Pursuing a scientific career is not necessarily a barrier to political engagement — former British Prime Minister Margaret Thatcher was a chemist, and both China’s current leader, Xi Jinping, and his predecessor, Hu Jintao, earned engineering degrees — but it seems unlikely that many Canadian science students will be making the jump into politics. The closest Canada came to a premiership with a scientific background was that of Arthur Meighen, who studied mathematics back in the 1920s. In 2019, only 7.4 per cent of Canada’s 338 MPs were confirmed to have earned a postgraduate STEM degree.

The relative prominence of government in everyday life has diminished. Though students benefit from government-funded health care and education, many of them will join the 12 million Canadians currently working in the private sector. The immediate determinant of their quality of life will be the employer who pays their salary. Even if they’re taken hostage, a Canadian’s best hope will probably be the ‘kidnap and ransom insurance’ many top companies offer employees, seeing that Canada officially maintains a policy of non-negotiation with terrorists. If the private sector is more responsible for one’s livelihood than the government, what motivation do Canada’s 12 million private sector workers have to be politically active?
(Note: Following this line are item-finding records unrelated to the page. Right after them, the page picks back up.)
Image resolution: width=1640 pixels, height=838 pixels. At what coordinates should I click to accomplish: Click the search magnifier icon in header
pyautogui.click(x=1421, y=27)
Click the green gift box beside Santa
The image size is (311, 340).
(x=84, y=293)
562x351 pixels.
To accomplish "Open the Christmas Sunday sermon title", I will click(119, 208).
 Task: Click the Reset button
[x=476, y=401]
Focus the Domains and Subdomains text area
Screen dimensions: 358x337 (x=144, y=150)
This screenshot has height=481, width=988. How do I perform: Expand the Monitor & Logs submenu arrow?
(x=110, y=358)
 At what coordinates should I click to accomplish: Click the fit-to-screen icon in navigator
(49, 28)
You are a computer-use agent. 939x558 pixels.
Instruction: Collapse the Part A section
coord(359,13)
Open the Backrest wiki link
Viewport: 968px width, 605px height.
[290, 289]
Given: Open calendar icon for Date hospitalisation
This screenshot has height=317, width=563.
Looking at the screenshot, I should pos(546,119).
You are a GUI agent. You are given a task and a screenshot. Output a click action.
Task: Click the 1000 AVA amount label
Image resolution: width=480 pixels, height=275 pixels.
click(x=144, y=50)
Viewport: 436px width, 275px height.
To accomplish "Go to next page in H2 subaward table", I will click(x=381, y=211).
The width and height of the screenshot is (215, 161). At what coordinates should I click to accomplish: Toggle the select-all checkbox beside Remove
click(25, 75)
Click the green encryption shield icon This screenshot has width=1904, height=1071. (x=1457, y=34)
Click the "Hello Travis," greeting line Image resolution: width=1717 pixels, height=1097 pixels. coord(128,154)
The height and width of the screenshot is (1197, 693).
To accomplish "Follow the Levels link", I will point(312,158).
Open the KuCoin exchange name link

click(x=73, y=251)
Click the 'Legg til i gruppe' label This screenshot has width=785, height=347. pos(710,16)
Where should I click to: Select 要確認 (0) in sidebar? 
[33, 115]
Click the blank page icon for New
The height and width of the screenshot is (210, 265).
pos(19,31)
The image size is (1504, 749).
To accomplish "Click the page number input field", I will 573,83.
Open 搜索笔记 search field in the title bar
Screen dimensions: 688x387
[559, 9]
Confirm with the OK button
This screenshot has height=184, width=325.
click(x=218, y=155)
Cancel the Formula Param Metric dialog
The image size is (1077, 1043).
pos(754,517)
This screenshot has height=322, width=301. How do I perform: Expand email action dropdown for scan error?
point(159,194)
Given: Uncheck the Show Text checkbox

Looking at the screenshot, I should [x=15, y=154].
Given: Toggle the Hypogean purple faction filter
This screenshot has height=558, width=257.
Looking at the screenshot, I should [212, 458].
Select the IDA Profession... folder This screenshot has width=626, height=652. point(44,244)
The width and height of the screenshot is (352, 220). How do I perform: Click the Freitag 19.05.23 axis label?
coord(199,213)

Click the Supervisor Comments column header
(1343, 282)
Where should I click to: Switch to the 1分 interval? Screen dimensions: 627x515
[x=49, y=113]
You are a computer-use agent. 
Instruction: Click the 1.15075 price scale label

Students need motivation and opportunity to vote

In recent years, political discourse has expanded to include issues relevant to many traditionally underrepresented demographics — but students are not among them. In 2019, neither of the two largest parties maintained a sufficiently comprehensive position on student finances — a very pressing issue for students, considering one in six bankruptcies has to do with student debt. 

The Liberal party’s platform in 2021, however, included policies that waive student loan interest until 2023 and pause loan payments for parents with children under five. The Conservative party promises to increase support for underfunded universities and improve the affordability of Canadian real estate for this generation. Meanwhile, the New Democratic Party aims to integrate postsecondary education into the public education system while also assisting students in debt with up to $20,000 in loan forgiveness. Whether or not this increase in relevant policies will improve youth and student engagement will become clearer after September 20. 

Furthermore, while international students comprised 16.2 per cent of Canada’s postsecondary population in the 2018–2019 academic year — and are currently estimated to represent 21 per cent of U of T’s student body — they are excluded from Canadian political life. 

Canada has expanded political participation to women and minoritized groups over the course of the 20th century. However, Canada is one of the few countries that deprive certain individuals of rights which they once had. For instance, unlike other Commonwealth countries, Canada revoked British subjects’ right to participate in the Canadian political process, with Nova Scotia holding the last Canadian provincial election in 2006 in which British subjects could participate. 

Students from Commonwealth countries, in addition to other international students, should be able to participate in Canadian politics. Eliminating citizenship as a requirement for political rights can allow politics to become a more inclusive subject on campus and in Canadian society as a whole. Canadian politics shaped the development of Canada — yet it struggles to find its place in today’s world. Whatever course of action is taken, politics will only remain relevant if it can engage everyone in Canada.

Daniel Yihan Mao is a first-year economics student at Victoria College.